═════ STORED DATA ═════
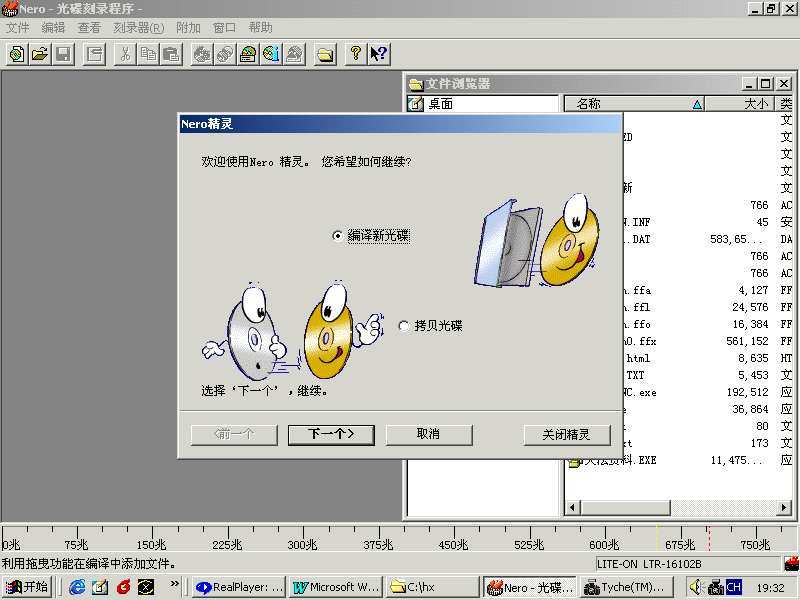Image resolution: width=800 pixels, height=600 pixels.
Task: Click the 取消 button in Nero wizard
Action: point(428,434)
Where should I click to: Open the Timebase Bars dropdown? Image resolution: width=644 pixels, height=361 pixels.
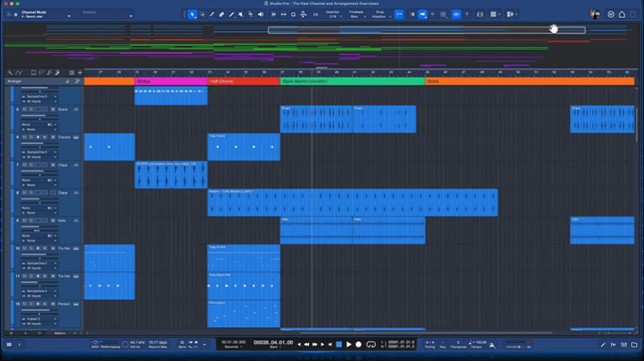[356, 16]
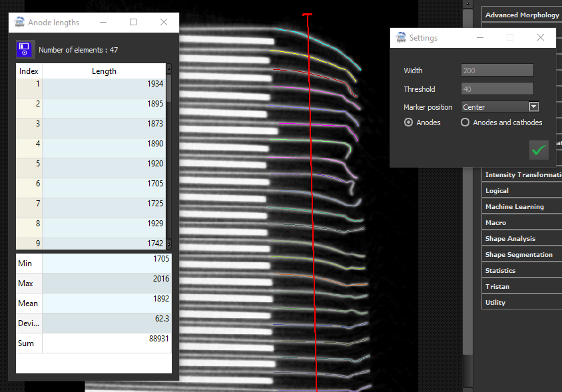Screen dimensions: 562x392
Task: Click the Settings window title icon
Action: point(401,38)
═════
Omit all pictures, and repeat exactly the lines from the line containing "Where should I" through the end of the data.

### WRITTEN ANSWER:
Where should I click to: Open the Timebase Bars dropdown? Image resolution: width=644 pixels, height=361 pixels.
[356, 16]
Screen dimensions: 562x392
Task: Click the Settings window title icon
Action: point(401,38)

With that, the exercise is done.